Thursday, November 12, 2009

Mormon Church takes middle path on gay rights

Mormons throw support behind gay-rights cause
It looked like a stunning reversal: the same church that helped defeat gay marriage in California standing with gay-rights activists on an anti-discrimination law in its own backyard.

On Tuesday night, after a series of clandestine meetings between local gay-rights backers and Mormons in Salt Lake City, the Church of Jesus Christ of Latter-day Saints announced it would support proposed city laws that would prohibit discrimination against gays in housing and employment.

The ordinances passed and history was made: It marked the first time the Salt Lake City-based church had supported gay-rights legislation.

[...]

Michael Otterson, director of public affairs for the Mormon church, said Wednesday that church leaders were able to support the ordinance because it doesn't carve out special rights for gays.

Supporting "basic civil values," Otterson said, does not compromise the church's religious belief that homosexuality is a sin and that same-sex marriage poses a threat to traditional marriage.

"There are going to be gay advocates who don't think we've gone nearly far enough, and people very conservative who think we've gone too far," Otterson said. "The vast majority of people are between those polar extremes and we think that's going to resonate with people on the basis of fair-mindedness."


Harry Knox, director of the religion and faith program at the gay-rights group Human Rights Campaign, said the Mormon church's stand on the Salt Lake City ordinances could help alter the debate over gay rights.

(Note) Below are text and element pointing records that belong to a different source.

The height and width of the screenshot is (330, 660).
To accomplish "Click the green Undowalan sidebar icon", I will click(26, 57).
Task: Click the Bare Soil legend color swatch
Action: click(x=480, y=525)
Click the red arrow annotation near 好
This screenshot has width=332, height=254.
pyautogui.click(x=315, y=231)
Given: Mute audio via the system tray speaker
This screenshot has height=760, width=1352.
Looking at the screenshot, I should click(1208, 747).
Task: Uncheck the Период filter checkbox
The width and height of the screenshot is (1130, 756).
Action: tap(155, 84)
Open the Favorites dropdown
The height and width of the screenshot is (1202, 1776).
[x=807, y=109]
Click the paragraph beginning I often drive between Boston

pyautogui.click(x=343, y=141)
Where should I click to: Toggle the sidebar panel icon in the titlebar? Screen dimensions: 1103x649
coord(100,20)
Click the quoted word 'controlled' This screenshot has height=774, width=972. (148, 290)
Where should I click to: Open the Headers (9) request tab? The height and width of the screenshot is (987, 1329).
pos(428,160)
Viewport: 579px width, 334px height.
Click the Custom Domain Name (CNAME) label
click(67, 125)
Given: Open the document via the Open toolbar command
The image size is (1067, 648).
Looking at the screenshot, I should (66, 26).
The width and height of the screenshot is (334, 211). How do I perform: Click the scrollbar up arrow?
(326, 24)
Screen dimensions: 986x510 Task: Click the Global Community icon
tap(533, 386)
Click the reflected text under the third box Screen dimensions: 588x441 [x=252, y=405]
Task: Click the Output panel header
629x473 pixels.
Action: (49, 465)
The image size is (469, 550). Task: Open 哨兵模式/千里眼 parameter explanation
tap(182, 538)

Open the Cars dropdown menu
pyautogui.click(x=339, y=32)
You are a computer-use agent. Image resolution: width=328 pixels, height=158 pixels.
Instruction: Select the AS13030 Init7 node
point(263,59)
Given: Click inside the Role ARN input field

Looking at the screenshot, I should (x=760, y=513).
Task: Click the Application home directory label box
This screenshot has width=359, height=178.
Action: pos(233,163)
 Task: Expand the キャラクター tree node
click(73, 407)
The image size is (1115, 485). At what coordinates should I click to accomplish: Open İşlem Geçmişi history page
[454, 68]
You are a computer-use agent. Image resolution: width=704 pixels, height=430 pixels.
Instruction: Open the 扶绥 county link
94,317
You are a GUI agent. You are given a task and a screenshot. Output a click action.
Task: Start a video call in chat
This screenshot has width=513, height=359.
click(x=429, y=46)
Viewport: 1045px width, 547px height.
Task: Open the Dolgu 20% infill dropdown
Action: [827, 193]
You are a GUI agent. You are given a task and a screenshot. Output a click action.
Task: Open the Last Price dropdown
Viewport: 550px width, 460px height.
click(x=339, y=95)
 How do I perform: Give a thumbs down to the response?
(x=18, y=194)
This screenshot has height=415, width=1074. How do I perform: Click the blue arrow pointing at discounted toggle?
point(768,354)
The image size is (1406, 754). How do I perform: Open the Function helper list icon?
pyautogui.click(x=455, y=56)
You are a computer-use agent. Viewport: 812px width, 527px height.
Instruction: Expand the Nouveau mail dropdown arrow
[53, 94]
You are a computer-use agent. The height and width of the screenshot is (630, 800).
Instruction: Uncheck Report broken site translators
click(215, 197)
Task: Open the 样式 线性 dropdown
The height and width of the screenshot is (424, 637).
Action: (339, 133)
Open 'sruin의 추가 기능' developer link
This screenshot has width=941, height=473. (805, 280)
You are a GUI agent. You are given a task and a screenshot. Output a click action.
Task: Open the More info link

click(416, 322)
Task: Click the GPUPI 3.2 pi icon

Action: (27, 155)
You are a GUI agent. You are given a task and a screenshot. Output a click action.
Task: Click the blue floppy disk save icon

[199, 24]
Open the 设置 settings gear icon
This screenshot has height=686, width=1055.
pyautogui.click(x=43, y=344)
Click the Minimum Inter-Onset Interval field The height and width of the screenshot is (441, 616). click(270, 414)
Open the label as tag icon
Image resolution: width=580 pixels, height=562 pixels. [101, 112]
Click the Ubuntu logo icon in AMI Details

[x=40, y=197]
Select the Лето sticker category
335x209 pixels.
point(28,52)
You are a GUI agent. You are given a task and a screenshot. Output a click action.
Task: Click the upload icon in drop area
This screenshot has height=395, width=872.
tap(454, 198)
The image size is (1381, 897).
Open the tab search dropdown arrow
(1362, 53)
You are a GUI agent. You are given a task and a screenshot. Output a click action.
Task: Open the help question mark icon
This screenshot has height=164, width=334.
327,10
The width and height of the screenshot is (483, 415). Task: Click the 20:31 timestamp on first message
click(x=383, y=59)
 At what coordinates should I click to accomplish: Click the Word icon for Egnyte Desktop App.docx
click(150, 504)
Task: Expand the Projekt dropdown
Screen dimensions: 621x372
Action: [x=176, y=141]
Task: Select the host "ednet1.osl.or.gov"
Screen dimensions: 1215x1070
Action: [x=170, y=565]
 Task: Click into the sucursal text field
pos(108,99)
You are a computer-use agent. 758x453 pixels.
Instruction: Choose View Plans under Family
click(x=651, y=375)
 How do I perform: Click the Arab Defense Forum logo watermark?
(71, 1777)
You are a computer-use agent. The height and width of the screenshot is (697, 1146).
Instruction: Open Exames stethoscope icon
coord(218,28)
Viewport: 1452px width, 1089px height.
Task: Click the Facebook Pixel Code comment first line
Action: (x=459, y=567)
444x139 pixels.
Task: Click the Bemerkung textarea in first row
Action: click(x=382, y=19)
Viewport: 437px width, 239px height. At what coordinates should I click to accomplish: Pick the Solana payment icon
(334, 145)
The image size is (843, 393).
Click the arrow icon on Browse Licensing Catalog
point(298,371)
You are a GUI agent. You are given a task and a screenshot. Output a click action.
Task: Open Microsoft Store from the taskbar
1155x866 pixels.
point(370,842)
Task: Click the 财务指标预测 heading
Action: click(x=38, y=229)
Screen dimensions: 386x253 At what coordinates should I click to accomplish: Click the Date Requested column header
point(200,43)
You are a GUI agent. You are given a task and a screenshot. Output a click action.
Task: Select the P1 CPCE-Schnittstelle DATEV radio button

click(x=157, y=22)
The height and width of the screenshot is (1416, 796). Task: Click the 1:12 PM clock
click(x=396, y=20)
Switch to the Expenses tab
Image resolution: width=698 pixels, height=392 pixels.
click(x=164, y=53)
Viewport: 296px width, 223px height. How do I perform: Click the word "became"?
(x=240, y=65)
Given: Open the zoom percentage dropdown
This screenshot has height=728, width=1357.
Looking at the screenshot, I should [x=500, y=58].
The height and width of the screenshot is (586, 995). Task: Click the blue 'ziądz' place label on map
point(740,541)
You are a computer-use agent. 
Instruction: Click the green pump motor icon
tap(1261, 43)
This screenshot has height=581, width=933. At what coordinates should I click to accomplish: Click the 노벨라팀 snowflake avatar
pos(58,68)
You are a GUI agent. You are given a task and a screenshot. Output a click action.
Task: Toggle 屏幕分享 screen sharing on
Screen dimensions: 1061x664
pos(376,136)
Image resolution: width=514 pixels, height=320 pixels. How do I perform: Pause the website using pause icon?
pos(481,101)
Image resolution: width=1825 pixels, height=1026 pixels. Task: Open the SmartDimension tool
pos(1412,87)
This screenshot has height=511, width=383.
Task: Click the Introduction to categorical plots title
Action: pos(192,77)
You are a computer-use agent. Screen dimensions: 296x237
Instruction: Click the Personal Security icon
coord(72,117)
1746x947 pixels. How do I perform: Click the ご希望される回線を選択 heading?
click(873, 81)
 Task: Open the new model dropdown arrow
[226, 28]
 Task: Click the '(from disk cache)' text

"The church deserves credit, but that credit really comes because people have been pushing for it," Knox said. "It's not something thing they arrived at on their own and out of the goodness of their hearts."

The church's action is the latest sign of a softening among some conservative Christians toward offering some legal protections to gays. [...]

Interesting. Siding with "fair-mindedness", as seen by the "vast majority". Given their position on gay rights, their is a logic to their conclusion. This is a matter where it will be impossible to please everyone, and the middle path often leaves the extremes on both sides angry.